19. **What is one-hot encoding?**
   - Converts categorical variables into binary vectors.

20. **What is normalization vs standardization?**
   - Normalization: Scales data to [0,1].
   - Standardization: Centers data with mean=0, std=1.

---

## 🔧 Intermediate Machine Learning Questions

21. **What is PCA (Principal Component Analysis)?**  
    - A linear dimensionality reduction technique that projects data onto orthogonal axes (principal components) maximizing variance, often used to remove multicollinearity and reduce noise.

22. **What is the elbow method in clustering?**  
    - A heuristic for selecting K in K-Means by plotting WCSS (within-cluster sum of squares) vs. K and choosing the point (‘elbow’) where diminishing returns start.

23. **What is the silhouette score?**  
    - A metric measuring how similar an object is to its own cluster versus other clusters, ranging from -1 to 1; higher is better.

24. **What is a ROC curve?**  
    - A plot of True Positive Rate (TPR) vs. False Positive Rate (FPR) at various classification thresholds, showing trade-offs.

25. **What is AUC-ROC?**  
    - The area under the ROC curve, summarizing the model’s ability to distinguish classes; 1.0 is perfect, 0.5 is random.

26. **What are precision-recall trade-offs?**  
    - Increasing threshold raises precision but lowers recall, and vice versa; useful when classes are imbalanced.

27. **What are the assumptions of linear regression?**  
    - Linearity, independence of errors, homoscedasticity, normality of residuals, and no multicollinearity.

28. **Explain multicollinearity.**  
    - When two or more predictors are highly correlated, inflating coefficient variances and making estimates unstable.

29. **What is regularization?**  
    - A technique to prevent overfitting by adding a penalty term (L1 or L2) to the loss function.

30. **Difference between L1 and L2 regularization?**  
    - L1 (Lasso) can shrink coefficients to zero (feature selection); L2 (Ridge) shrinks coefficients uniformly but keeps all features.

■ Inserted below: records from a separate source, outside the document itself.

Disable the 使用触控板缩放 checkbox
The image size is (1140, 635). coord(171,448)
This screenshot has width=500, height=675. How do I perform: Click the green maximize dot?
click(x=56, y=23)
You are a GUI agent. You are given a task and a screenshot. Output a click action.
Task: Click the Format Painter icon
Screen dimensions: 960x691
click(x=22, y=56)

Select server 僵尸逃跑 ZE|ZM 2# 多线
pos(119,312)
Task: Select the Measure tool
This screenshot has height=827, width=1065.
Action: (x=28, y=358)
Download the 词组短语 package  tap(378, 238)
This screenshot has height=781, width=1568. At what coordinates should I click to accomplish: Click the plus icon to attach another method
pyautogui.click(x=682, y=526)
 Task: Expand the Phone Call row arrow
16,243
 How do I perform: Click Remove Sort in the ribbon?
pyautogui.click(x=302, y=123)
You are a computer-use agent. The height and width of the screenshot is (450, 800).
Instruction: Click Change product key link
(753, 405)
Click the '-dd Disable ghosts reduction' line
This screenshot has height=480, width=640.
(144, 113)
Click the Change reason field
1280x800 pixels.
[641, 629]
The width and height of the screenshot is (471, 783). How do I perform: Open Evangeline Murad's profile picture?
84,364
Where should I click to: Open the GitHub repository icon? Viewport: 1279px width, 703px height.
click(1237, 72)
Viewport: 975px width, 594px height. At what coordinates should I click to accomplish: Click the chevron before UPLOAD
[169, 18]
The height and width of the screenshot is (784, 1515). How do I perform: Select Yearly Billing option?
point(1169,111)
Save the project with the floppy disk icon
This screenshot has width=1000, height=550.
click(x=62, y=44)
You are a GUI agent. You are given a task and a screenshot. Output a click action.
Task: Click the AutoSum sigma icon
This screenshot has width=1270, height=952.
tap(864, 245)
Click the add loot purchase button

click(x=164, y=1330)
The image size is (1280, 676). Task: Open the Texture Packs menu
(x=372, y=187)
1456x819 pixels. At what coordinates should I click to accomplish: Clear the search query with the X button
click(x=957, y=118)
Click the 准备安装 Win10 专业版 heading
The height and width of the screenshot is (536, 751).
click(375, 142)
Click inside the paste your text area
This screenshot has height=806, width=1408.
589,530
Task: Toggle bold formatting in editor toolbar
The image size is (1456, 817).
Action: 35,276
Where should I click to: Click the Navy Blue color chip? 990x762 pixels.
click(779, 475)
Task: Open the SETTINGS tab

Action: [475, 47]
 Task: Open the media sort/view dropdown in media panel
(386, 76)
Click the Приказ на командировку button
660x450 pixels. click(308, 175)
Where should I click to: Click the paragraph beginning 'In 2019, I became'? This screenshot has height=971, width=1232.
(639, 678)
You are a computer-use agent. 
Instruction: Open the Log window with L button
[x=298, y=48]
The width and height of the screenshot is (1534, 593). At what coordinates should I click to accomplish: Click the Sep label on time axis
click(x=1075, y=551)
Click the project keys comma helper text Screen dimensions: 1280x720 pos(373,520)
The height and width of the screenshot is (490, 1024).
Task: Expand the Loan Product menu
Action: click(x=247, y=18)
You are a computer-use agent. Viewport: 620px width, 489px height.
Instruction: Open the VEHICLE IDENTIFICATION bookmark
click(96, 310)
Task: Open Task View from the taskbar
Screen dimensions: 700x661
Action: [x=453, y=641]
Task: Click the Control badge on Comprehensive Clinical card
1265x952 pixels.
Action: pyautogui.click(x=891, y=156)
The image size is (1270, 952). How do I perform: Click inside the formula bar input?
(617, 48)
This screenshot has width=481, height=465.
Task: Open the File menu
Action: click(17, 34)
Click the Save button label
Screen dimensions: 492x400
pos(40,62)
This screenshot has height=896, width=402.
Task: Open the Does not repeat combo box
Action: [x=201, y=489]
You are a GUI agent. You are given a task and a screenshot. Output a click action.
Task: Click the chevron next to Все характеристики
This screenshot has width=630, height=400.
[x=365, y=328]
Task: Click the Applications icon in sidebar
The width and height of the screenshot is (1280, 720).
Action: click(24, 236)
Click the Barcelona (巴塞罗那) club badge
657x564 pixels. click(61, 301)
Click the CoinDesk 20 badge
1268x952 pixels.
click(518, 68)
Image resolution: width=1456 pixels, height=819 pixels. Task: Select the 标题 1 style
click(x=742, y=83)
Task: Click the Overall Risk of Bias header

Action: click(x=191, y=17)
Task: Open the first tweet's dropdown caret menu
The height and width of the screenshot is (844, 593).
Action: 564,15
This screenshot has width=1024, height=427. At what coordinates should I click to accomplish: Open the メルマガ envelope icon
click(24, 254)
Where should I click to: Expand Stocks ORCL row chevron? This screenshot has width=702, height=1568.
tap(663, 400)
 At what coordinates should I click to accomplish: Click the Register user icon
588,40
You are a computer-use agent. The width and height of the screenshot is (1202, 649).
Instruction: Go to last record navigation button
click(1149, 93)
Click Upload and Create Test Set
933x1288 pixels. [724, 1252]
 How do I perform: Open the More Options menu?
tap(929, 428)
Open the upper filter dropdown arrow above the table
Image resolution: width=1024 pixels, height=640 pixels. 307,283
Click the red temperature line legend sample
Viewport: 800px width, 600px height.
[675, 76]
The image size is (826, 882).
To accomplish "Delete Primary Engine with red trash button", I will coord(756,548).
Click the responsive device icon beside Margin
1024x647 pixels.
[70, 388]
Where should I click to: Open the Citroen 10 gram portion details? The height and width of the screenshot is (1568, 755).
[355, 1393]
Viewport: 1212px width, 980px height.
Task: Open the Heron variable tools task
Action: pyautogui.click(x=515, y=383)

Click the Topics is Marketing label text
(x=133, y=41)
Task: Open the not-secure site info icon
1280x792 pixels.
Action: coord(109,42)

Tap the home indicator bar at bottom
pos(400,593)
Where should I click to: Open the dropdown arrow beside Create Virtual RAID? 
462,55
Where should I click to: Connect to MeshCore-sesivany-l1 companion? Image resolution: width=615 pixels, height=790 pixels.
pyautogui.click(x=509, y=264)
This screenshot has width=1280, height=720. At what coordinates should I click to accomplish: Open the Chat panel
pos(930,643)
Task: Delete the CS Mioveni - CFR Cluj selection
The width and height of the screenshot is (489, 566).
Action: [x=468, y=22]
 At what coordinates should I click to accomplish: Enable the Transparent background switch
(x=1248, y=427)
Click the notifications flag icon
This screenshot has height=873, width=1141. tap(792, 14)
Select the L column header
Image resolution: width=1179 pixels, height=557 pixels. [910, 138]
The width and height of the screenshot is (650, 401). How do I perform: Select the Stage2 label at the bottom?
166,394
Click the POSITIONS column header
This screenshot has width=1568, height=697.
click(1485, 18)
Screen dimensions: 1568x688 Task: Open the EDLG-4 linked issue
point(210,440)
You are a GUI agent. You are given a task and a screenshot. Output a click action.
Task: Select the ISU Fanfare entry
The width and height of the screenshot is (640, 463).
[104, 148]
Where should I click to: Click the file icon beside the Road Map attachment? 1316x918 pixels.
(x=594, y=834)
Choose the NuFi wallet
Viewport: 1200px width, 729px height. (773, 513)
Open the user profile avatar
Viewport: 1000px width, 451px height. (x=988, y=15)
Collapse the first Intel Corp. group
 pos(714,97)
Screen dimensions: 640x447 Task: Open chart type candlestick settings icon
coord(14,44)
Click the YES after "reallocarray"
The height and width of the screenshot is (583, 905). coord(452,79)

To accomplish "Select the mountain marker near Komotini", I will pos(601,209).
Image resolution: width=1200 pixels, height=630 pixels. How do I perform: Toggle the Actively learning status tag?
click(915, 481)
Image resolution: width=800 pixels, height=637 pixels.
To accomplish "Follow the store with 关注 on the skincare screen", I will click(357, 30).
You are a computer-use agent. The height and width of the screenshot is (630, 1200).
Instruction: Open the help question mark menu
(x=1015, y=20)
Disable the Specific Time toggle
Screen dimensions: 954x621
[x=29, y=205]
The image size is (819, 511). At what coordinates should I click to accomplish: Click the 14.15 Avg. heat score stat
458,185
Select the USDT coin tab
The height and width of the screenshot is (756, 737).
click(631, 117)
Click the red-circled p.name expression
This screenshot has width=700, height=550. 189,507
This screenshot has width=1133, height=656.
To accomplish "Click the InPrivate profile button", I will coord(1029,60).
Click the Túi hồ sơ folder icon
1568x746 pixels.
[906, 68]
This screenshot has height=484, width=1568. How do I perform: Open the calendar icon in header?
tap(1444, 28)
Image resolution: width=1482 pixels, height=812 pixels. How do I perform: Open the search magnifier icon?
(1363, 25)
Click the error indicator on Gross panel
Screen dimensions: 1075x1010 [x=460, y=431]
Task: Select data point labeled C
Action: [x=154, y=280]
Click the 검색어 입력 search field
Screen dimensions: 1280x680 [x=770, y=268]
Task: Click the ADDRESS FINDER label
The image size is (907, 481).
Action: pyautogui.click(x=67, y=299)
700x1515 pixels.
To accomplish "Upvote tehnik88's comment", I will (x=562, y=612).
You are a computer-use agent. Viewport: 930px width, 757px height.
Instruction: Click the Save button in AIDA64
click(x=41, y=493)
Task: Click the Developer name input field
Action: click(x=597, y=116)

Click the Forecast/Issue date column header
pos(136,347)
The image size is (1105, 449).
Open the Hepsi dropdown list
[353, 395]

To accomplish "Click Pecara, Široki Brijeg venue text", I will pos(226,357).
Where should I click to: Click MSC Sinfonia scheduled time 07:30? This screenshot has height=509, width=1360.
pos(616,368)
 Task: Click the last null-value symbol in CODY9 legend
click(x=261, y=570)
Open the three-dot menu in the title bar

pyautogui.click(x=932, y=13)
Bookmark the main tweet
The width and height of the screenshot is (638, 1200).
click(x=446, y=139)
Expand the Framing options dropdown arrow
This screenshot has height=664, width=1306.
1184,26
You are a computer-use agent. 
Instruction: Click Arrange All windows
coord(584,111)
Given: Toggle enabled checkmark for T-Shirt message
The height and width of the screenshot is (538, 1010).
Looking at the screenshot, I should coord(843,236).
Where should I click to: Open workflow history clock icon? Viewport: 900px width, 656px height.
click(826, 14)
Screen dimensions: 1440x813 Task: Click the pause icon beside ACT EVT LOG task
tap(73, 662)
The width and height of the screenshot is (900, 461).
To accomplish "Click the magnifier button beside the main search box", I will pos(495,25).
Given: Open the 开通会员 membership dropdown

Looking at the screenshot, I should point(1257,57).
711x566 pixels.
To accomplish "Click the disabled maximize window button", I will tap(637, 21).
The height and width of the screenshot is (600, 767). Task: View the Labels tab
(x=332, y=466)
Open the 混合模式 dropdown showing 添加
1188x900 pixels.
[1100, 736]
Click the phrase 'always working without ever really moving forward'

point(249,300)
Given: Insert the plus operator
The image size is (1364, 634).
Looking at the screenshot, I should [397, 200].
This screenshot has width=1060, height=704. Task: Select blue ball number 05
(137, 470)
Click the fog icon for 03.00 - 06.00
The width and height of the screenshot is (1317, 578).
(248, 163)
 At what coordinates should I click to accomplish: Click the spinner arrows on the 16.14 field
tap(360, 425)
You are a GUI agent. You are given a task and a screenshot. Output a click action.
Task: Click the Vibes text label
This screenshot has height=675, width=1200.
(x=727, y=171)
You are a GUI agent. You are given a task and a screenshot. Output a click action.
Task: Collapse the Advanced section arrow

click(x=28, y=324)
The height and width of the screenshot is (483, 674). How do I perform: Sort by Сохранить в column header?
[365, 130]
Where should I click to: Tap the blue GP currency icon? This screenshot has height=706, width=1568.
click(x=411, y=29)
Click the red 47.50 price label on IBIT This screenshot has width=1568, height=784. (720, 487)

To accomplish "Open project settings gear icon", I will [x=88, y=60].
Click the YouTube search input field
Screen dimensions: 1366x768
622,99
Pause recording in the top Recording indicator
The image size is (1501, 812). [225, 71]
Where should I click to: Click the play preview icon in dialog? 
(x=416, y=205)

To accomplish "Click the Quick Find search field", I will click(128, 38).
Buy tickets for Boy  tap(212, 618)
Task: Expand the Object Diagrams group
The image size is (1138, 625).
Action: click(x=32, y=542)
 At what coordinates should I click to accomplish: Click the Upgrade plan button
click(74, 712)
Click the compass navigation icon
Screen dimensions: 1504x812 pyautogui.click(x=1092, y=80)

31. **What are decision trees?**  
    - Non-parametric models splitting data by feature thresholds, constructing a tree of decisions for classification/regression.

32. **Explain entropy and information gain.**  
    - Entropy measures impurity; information gain is the reduction in entropy when splitting on a feature.

33. **What is pruning in decision trees?**  
    - The process of trimming branches to reduce complexity and overfitting, via cost-complexity or reduced-error pruning.

34. **What are ensemble methods?**  
    - Techniques combining multiple models to improve performance (e.g., Bagging, Boosting, Stacking).

35. **Difference between bagging and boosting?**  
    - Bagging builds models independently in parallel to reduce variance; Boosting builds sequentially to reduce bias.

36. **What is Random Forest?**  
    - An ensemble of decision trees trained on bootstrapped samples with random feature subsets at each split, reducing variance.

37. **What is gradient boosting?**  
    - Sequential ensemble method where each new model fits the residuals (errors) of the previous ensemble to minimize loss.

38. **Explain XGBoost.**  
    - An optimized gradient boosting library with regularization, parallel tree construction, and efficient handling of missing values.

39. **What is cross-entropy loss?**  
    - A loss function measuring the dissimilarity between true labels and predicted probabilities, commonly used in classification.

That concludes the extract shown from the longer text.